In a career that slyly subverted Abstract Expressionism, toyed briefly with Minimalism, seemed barely to acknowledge Pop Art and anticipated some of the concerns of Conceptualism, Mr. Twombly was a divisive artist almost from the start. The curator Kirk Varnedoe, on the occasion of a 1994 retrospective at the Museum of Modern Art, wrote that his work was “influential among artists, discomfiting to many critics and truculently difficult not just for a broad public, but for sophisticated initiates of postwar art as well.” The critic Robert Hughes called him “the Third Man, a shadowy figure, beside that vivid duumvirate of his friends Jasper Johns and Robert Rauschenberg.”
Mr. Twombly’s decision to settle permanently in southern Italy in 1957 as the art world shifted decisively in the other direction, from Europe to New York, was only the most symbolic of his idiosyncrasies. He avoided publicity throughout his life and mostly ignored his critics, who questioned constantly whether his work deserved a place at the forefront of 20th-century abstraction, though he lived long enough to see it arrive there. It didn’t help that his paintings, because of their surface complexity and whirlwinds of tiny detail – scratches, erasures, drips, penciled fragments of Italian and classical verse amid scrawled phalluses and buttocks – lost much of their power in reproduction.
But Mr. Twombly, a tall, rangy Virginian who once practiced drawing in the dark to make his lines less purposeful, steadfastly followed his own program and looked to his own muses: often literary ones like Catullus, Rumi, Pound and Rilke. He seemed to welcome the privacy that came with unpopularity.
“I had my freedom and that was nice,” he said in a rare interview, with Nicholas Serota, the director of the Tate, before a 2008 survey of his career at the Tate Modern.
The critical low point probably came after a 1964 exhibition at the Leo Castelli Gallery in New York that was widely panned. The artist and writer Donald Judd, who was hostile toward painting in general, was especially damning even so, calling the show a fiasco. “There are a few drips and splatters and an occasional pencil line,” he wrote in a review. “There isn’t anything to these paintings.”

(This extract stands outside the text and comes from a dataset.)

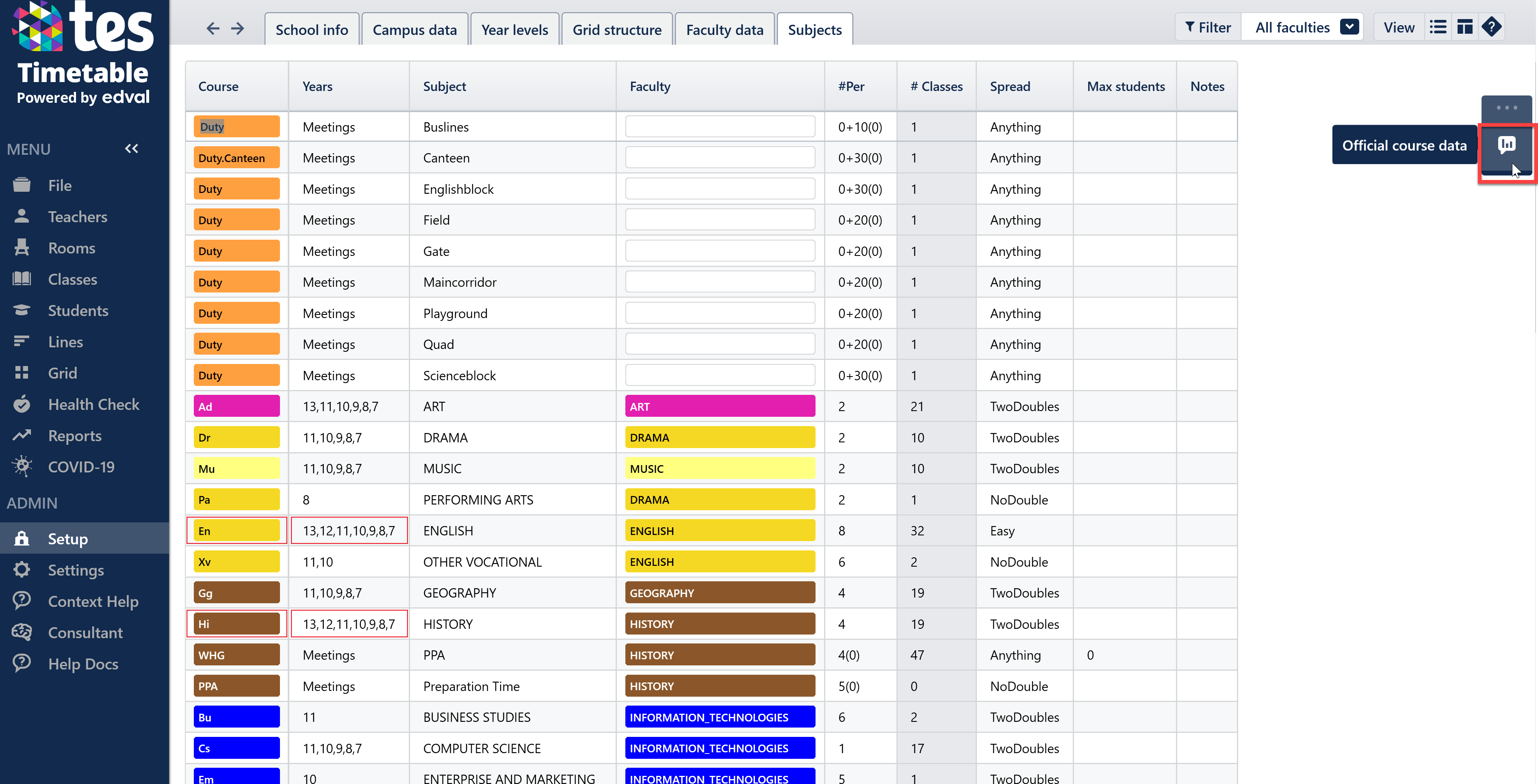Select the magenta ART faculty swatch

But by the 1980s, with the rise of neo-Expressionism, a generation of younger artists like Jean-Michel Basquiat found inspiration in Mr. Twombly’s skittery bathroom-graffiti scrawl. Coupled with rising interest in European artists whose work shared unexpected ground with Mr. Twombly’s, like that of Joseph Beuys, the new-found attention brought him a kind of critical favor he had never enjoyed. And by the next decade he was highly sought after not only by European museums and collectors, who had discovered his work early on, but also by those back in his homeland who had not known what to make of him two decades before.
In 1989 the Philadelphia Museum of Art opened permanent rooms dedicated to his monumental 10-painting cycle, “Fifty Days at Iliam,” based on Alexander Pope’s translation of the “Iliad.” (Mr. Twombly said that he had purposely misspelled “Ilium,” a Latin name for Troy, with an “a,” to refer to Achilles.) That same year, Mr. Twombly’s work passed the million-dollar mark at auction. In 1995 the Menil Collection in Houston opened a new gallery dedicated to his work, designed by Renzo Piano after a plan by Mr. Twombly himself. Despite this growing acceptance, Mr. Varnedoe still felt it necessary to include an essay in the Modern’s newsletter at the time of the retrospective, titled “Your Kid Could Not Do This, and Other Reflections on Cy Twombly.”
In the only written statement that Mr. Twombly ever made about his work, a short essay in an Italian art journal in 1957, he tried to make clear that his intentions were not subversive but elementally human. Each line he made, he said, was “the actual experience” of making the line, adding: “It does not illustrate. It is the sensation of its own realization.” Years later he described this more plainly. “It’s more like I’m having an experience than making a picture.” The process stood in stark contrast to the detached, effete image that often clung to Mr. Twombly. After completing a work, in a kind of ecstatic state, it was as if the painting existed and he barely did anymore: “I usually have to go to bed for a couple of days.”